### Problem description
Edit the records below so that every "Screen dimensions" reads "Display size", and leave everything else unchanged.

— BEGIN —

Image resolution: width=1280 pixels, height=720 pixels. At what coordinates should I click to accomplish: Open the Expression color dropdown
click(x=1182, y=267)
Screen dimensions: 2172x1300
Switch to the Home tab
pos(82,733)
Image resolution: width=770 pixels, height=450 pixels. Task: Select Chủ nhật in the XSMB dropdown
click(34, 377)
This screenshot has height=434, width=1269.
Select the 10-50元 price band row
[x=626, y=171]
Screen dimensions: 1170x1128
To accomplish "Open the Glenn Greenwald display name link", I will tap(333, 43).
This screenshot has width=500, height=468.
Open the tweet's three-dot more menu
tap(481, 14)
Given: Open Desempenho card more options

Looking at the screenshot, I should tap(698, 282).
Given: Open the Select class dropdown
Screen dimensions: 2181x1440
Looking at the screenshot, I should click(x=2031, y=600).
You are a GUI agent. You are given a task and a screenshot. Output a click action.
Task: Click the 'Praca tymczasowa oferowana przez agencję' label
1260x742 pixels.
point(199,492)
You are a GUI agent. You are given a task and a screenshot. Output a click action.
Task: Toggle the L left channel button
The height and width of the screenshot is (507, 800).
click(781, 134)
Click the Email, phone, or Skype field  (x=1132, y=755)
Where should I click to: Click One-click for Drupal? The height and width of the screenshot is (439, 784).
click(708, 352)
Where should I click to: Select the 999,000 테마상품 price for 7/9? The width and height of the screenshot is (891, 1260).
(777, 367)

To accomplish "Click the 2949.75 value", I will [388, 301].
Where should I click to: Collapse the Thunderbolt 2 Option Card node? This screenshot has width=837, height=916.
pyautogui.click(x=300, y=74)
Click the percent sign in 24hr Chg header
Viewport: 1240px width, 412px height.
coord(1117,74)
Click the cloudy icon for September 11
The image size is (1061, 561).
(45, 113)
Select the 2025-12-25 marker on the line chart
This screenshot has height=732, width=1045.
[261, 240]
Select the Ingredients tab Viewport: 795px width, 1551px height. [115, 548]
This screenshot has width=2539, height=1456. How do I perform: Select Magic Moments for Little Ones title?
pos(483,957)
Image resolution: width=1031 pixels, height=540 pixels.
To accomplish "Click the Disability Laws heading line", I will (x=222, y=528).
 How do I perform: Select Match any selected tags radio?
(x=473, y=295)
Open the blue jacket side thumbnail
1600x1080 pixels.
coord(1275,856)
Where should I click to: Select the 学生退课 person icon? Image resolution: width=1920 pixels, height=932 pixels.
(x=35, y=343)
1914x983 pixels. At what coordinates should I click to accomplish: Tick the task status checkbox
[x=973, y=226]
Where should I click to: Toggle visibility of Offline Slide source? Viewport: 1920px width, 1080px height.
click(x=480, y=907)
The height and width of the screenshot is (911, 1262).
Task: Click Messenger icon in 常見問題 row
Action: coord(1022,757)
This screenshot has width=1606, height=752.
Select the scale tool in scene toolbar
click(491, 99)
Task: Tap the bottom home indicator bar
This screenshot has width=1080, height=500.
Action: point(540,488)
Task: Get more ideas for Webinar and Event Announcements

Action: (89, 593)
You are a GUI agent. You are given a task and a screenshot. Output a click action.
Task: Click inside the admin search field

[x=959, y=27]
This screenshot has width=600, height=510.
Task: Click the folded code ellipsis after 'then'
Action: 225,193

— END —

### Solution for this task
Image resolution: width=1280 pixels, height=720 pixels. At what coordinates should I click to accomplish: Open the Expression color dropdown
click(x=1182, y=267)
Display size: 2172x1300
Switch to the Home tab
pos(82,733)
Image resolution: width=770 pixels, height=450 pixels. Task: Select Chủ nhật in the XSMB dropdown
click(34, 377)
This screenshot has height=434, width=1269.
Select the 10-50元 price band row
[x=626, y=171]
Display size: 1170x1128
To accomplish "Open the Glenn Greenwald display name link", I will tap(333, 43).
This screenshot has width=500, height=468.
Open the tweet's three-dot more menu
tap(481, 14)
Given: Open Desempenho card more options

Looking at the screenshot, I should tap(698, 282).
Given: Open the Select class dropdown
Display size: 2181x1440
Looking at the screenshot, I should click(x=2031, y=600).
You are a GUI agent. You are given a task and a screenshot. Output a click action.
Task: Click the 'Praca tymczasowa oferowana przez agencję' label
1260x742 pixels.
point(199,492)
You are a GUI agent. You are given a task and a screenshot. Output a click action.
Task: Toggle the L left channel button
The height and width of the screenshot is (507, 800).
click(781, 134)
Click the Email, phone, or Skype field  (x=1132, y=755)
Where should I click to: Click One-click for Drupal? The height and width of the screenshot is (439, 784).
click(708, 352)
Where should I click to: Select the 999,000 테마상품 price for 7/9? The width and height of the screenshot is (891, 1260).
(777, 367)

To accomplish "Click the 2949.75 value", I will [388, 301].
Where should I click to: Collapse the Thunderbolt 2 Option Card node? This screenshot has width=837, height=916.
pyautogui.click(x=300, y=74)
Click the percent sign in 24hr Chg header
Viewport: 1240px width, 412px height.
coord(1117,74)
Click the cloudy icon for September 11
The image size is (1061, 561).
(45, 113)
Select the 2025-12-25 marker on the line chart
This screenshot has height=732, width=1045.
[261, 240]
Select the Ingredients tab Viewport: 795px width, 1551px height. [115, 548]
This screenshot has width=2539, height=1456. How do I perform: Select Magic Moments for Little Ones title?
pos(483,957)
Image resolution: width=1031 pixels, height=540 pixels.
To accomplish "Click the Disability Laws heading line", I will (x=222, y=528).
 How do I perform: Select Match any selected tags radio?
(x=473, y=295)
Open the blue jacket side thumbnail
1600x1080 pixels.
coord(1275,856)
Where should I click to: Select the 学生退课 person icon? Image resolution: width=1920 pixels, height=932 pixels.
(x=35, y=343)
1914x983 pixels. At what coordinates should I click to accomplish: Tick the task status checkbox
[x=973, y=226]
Where should I click to: Toggle visibility of Offline Slide source? Viewport: 1920px width, 1080px height.
click(x=480, y=907)
The height and width of the screenshot is (911, 1262).
Task: Click Messenger icon in 常見問題 row
Action: coord(1022,757)
This screenshot has width=1606, height=752.
Select the scale tool in scene toolbar
click(491, 99)
Task: Tap the bottom home indicator bar
This screenshot has width=1080, height=500.
Action: point(540,488)
Task: Get more ideas for Webinar and Event Announcements

Action: (89, 593)
You are a GUI agent. You are given a task and a screenshot. Output a click action.
Task: Click inside the admin search field

[x=959, y=27]
This screenshot has width=600, height=510.
Task: Click the folded code ellipsis after 'then'
Action: 225,193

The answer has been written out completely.